Honestly, I have formed no idea about the answer to this question up to now. I just hope that Chinese historians might find it meaningful to apply anthropological approaches to a wider range of historical subjects, as well as to remain prudent if they must use critical and dichotomous theoretical frameworks. Instead, it could bring us more insights to focus on agents in specific historical contexts, their experiences, their relationships with things, and how these experiences encourage us to reflect on existing periodization, reevaluate the impact of particular historical events, and shape later social structure.

What historiography shaped this project? For further reading, what historiography would you recommend?

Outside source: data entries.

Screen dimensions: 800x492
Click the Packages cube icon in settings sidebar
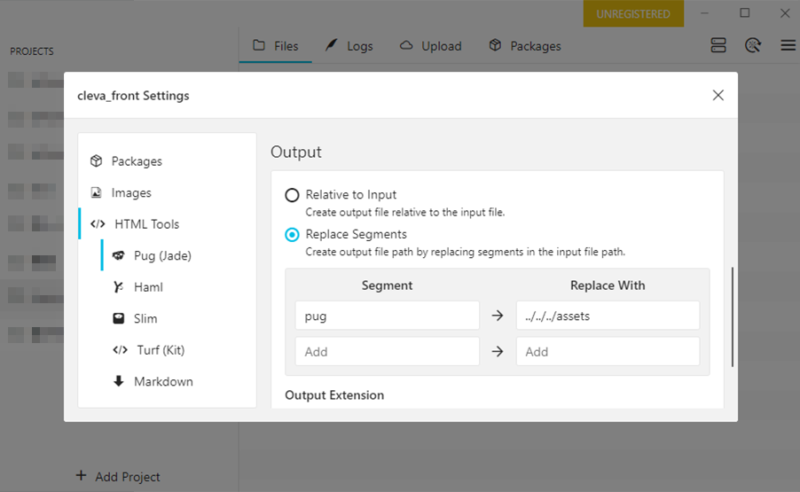(x=97, y=161)
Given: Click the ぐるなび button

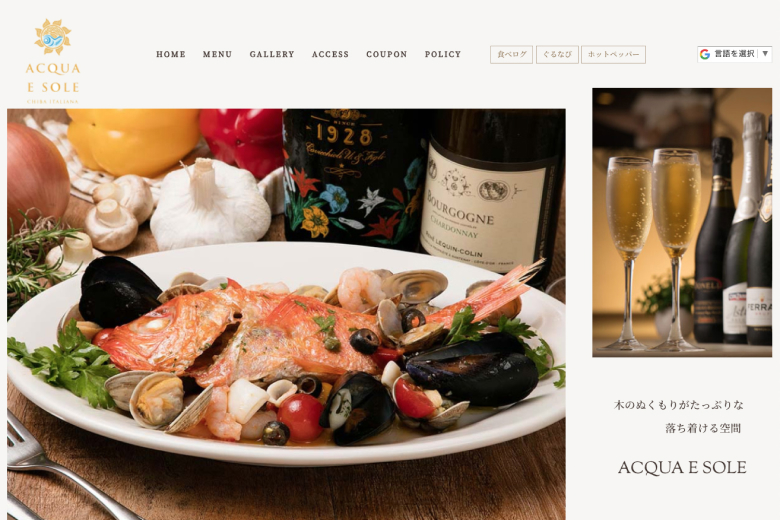Looking at the screenshot, I should tap(557, 55).
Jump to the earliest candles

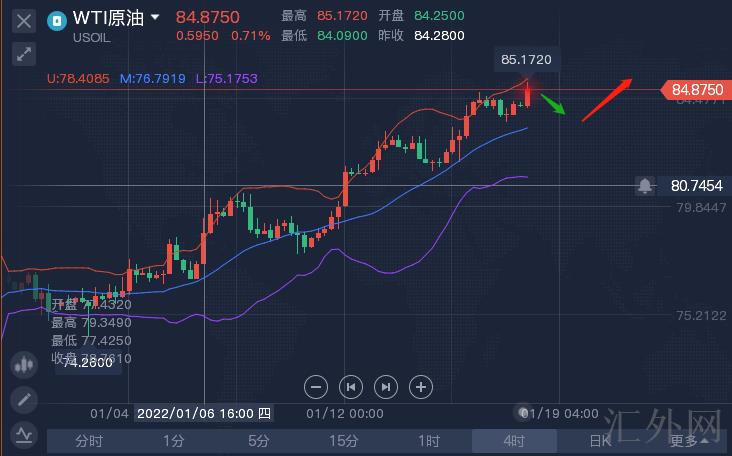coord(351,386)
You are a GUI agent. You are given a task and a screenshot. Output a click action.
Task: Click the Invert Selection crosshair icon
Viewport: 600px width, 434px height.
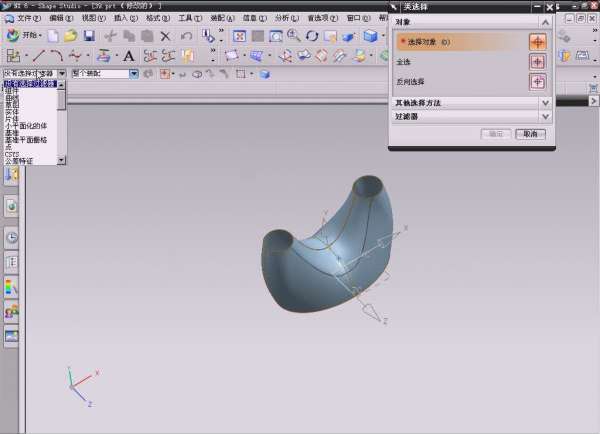click(x=537, y=82)
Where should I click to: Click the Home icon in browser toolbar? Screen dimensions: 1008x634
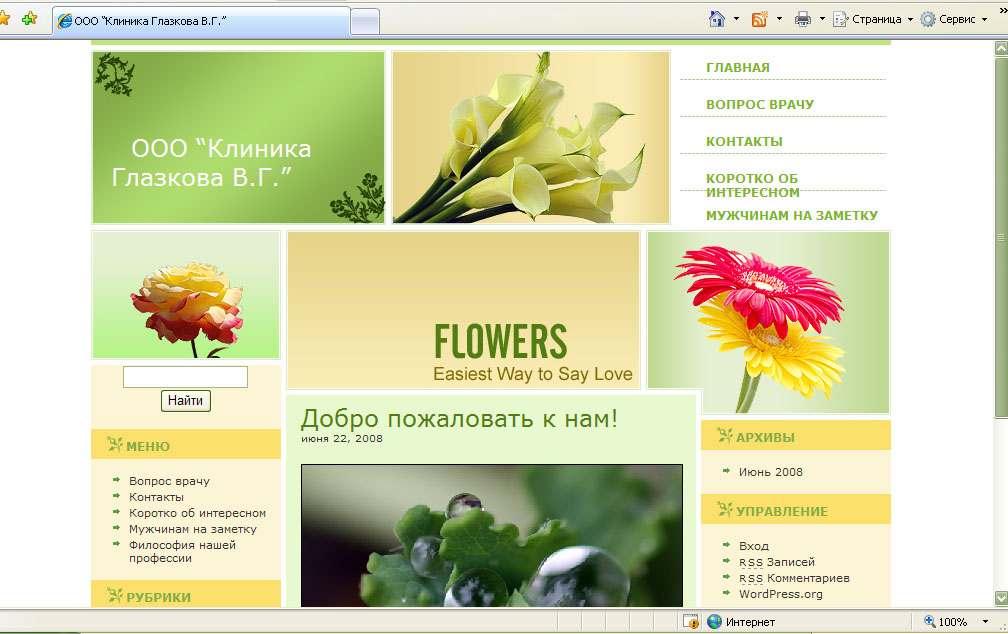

My writing and ultimate concern were influenced by Henrietta Harrison’s approach to meditating on historical subjects by looking into individual or group experiences within broader historical contexts and vice versa. Francesca Bray’s redefinition of science and technology in her article about Chinese culture, Bridie Andrews’s discussion of the making of modern Chinese medicine and blood in its history, and the focus on the heterogeneity of the medical profession in Neither Donkey nor Horse: Medicine in the Struggle over China’s Modernity by Sean Hsiang-Lin Lei also enlightened my research. For readers interested in the blood banks in Southwest China during the Second World War, I recommend reading Global Medicine in China: A Diasporic History by Wayne Soon.

Do you have any closing comments for our readers?

I hope readers enjoy reading the stories I have presented here, and suggestions are appreciated.